- Task prompt:
Everything from the line containing "[Here’s what it" through the line containing "Washington Wizards (551, 1938)" in the listing below should be copied exactly, and nothing more.

- Material for this exercise:

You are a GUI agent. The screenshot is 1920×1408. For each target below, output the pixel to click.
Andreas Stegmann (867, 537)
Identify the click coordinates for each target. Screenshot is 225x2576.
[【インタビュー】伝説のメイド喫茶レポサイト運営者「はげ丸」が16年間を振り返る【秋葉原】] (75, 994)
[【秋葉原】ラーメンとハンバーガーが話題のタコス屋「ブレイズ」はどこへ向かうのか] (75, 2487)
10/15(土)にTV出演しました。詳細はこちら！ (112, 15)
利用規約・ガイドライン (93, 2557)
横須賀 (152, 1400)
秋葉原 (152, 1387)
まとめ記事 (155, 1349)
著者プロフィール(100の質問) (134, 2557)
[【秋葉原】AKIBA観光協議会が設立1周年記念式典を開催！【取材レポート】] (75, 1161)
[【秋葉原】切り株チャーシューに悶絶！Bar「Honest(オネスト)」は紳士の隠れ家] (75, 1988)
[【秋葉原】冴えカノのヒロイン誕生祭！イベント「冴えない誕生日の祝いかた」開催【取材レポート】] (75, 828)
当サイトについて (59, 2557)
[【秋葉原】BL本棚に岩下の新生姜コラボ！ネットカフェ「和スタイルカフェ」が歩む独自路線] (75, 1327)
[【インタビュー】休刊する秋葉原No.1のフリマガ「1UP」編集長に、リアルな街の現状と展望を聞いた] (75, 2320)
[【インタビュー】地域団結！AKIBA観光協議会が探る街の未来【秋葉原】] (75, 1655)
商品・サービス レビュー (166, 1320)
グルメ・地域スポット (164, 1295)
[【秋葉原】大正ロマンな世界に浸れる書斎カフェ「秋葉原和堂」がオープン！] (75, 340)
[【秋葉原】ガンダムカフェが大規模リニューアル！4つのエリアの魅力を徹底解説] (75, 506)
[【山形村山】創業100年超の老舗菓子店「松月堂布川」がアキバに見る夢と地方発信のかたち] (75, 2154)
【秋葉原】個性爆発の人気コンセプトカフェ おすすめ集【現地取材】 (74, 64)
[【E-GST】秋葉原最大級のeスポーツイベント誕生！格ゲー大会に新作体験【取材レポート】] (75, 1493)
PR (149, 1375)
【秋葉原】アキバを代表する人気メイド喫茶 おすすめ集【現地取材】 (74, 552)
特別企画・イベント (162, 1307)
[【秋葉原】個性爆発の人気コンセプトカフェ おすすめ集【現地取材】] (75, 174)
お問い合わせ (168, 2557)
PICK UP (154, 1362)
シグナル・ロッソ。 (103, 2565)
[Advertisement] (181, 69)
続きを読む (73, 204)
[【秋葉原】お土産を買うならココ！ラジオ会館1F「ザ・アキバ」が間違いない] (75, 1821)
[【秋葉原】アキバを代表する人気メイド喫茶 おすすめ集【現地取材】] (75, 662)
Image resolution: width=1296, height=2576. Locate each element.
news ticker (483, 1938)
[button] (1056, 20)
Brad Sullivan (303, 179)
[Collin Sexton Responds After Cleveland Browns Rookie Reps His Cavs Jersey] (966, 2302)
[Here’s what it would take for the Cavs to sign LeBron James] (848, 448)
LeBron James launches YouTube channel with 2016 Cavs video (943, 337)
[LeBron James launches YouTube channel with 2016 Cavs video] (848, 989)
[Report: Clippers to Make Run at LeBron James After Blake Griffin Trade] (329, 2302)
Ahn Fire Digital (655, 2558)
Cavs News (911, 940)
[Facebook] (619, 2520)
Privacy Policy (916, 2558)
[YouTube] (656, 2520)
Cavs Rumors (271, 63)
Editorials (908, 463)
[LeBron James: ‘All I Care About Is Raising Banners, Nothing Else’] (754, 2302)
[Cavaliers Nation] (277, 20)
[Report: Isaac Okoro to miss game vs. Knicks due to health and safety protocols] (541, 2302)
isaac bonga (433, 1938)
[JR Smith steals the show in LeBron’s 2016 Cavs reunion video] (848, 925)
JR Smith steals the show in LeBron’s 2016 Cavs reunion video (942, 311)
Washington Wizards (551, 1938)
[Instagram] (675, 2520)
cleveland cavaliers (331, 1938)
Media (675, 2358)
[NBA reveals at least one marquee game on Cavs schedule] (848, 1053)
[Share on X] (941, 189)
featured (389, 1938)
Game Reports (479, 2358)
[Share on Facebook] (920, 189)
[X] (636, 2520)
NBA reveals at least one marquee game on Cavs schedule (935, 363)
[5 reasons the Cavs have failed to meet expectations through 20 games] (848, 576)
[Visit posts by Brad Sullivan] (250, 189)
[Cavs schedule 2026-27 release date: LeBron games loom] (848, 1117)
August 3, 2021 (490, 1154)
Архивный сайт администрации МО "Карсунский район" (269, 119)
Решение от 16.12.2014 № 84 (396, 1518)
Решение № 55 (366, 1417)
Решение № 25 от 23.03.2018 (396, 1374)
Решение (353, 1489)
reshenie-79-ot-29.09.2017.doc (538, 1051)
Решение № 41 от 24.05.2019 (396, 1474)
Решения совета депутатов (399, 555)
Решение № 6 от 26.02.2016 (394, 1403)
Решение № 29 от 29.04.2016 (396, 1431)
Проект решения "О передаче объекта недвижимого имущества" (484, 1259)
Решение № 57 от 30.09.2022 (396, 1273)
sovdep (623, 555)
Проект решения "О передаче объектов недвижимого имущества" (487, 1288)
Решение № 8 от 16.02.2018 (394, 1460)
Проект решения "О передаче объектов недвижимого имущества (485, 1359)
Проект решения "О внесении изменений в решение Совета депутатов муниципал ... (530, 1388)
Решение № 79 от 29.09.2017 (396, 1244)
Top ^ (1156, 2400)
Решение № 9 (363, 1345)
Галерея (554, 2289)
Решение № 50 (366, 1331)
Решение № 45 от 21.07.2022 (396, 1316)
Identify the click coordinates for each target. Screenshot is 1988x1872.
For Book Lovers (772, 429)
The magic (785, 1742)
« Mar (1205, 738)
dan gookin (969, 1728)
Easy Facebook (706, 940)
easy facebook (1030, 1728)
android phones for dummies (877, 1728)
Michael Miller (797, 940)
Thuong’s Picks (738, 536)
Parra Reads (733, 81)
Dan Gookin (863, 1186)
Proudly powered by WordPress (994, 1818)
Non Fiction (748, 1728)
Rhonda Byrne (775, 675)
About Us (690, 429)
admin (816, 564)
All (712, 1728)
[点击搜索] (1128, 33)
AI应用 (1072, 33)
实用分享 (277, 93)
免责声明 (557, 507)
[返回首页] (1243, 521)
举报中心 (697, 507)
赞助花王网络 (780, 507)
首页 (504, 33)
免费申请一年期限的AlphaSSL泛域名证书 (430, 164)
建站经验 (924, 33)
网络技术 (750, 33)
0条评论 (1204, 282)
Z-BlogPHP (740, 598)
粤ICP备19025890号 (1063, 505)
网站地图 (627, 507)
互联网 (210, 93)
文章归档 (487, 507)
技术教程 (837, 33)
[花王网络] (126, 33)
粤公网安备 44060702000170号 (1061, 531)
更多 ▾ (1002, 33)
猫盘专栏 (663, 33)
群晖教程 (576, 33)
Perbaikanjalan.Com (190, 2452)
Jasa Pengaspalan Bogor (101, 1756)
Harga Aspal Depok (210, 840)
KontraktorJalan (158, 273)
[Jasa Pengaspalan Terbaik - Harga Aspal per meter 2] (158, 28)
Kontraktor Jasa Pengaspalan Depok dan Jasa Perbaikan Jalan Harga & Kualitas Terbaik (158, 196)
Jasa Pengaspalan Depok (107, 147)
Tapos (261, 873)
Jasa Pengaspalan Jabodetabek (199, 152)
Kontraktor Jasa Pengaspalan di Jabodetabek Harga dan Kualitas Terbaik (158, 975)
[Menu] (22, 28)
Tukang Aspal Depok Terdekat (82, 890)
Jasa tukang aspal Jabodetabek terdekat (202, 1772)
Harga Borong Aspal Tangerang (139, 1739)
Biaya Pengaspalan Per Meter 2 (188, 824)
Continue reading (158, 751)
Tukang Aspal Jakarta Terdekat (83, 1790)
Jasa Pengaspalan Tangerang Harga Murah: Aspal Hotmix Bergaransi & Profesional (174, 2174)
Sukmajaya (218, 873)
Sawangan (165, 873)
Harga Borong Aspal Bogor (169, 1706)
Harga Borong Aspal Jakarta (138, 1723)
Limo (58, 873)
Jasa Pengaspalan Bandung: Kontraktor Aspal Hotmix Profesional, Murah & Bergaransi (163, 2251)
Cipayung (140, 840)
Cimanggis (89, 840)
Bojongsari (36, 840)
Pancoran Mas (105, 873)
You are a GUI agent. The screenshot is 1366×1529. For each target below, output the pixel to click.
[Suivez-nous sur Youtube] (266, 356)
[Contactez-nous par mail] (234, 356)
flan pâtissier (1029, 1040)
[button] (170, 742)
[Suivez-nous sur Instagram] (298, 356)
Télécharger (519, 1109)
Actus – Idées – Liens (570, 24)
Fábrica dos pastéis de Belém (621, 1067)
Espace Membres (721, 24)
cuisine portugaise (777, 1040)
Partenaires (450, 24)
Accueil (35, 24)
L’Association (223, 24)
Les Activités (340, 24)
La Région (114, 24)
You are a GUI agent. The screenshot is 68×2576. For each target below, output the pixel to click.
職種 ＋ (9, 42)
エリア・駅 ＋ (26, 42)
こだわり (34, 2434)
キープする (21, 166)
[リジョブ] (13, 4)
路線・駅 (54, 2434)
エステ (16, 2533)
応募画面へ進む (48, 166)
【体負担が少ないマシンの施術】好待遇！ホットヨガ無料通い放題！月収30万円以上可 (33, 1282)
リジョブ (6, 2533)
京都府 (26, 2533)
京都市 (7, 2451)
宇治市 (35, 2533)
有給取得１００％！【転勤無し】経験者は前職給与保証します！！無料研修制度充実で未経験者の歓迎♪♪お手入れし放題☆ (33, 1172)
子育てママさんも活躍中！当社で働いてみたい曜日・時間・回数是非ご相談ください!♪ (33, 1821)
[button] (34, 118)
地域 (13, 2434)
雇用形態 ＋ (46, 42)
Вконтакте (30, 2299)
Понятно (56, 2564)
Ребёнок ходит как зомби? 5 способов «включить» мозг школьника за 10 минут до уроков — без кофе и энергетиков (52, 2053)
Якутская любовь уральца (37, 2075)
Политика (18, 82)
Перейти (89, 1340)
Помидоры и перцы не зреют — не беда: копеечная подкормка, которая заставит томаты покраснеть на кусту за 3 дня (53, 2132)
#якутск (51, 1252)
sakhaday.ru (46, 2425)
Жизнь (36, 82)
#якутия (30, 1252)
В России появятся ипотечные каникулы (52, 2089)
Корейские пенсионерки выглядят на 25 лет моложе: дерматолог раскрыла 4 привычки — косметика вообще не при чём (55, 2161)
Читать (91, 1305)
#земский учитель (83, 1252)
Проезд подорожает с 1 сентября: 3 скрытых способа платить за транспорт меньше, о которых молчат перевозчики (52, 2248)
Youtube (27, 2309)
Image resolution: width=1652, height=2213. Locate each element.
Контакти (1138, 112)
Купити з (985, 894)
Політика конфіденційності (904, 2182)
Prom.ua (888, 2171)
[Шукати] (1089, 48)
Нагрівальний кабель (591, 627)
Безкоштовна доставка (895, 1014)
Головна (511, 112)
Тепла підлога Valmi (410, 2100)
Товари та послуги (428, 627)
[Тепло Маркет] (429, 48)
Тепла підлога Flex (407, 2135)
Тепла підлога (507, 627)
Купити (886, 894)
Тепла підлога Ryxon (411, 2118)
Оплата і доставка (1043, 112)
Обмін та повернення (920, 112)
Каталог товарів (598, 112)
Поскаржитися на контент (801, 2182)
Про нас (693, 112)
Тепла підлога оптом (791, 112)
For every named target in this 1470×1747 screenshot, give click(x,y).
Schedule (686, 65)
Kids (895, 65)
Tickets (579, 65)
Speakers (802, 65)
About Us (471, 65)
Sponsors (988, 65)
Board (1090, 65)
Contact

- Result for this exercise:
[Here’s what it would take for the Cavs to sign LeBron James] (848, 448)
LeBron James launches YouTube channel with 2016 Cavs video (943, 337)
[LeBron James launches YouTube channel with 2016 Cavs video] (848, 989)
[Report: Clippers to Make Run at LeBron James After Blake Griffin Trade] (329, 2302)
Ahn Fire Digital (655, 2558)
Cavs News (911, 940)
[Facebook] (619, 2520)
Privacy Policy (916, 2558)
[YouTube] (656, 2520)
Cavs Rumors (271, 63)
Editorials (908, 463)
[LeBron James: ‘All I Care About Is Raising Banners, Nothing Else’] (754, 2302)
[Cavaliers Nation] (277, 20)
[Report: Isaac Okoro to miss game vs. Knicks due to health and safety protocols] (541, 2302)
isaac bonga (433, 1938)
[JR Smith steals the show in LeBron’s 2016 Cavs reunion video] (848, 925)
JR Smith steals the show in LeBron’s 2016 Cavs reunion video (942, 311)
Washington Wizards (551, 1938)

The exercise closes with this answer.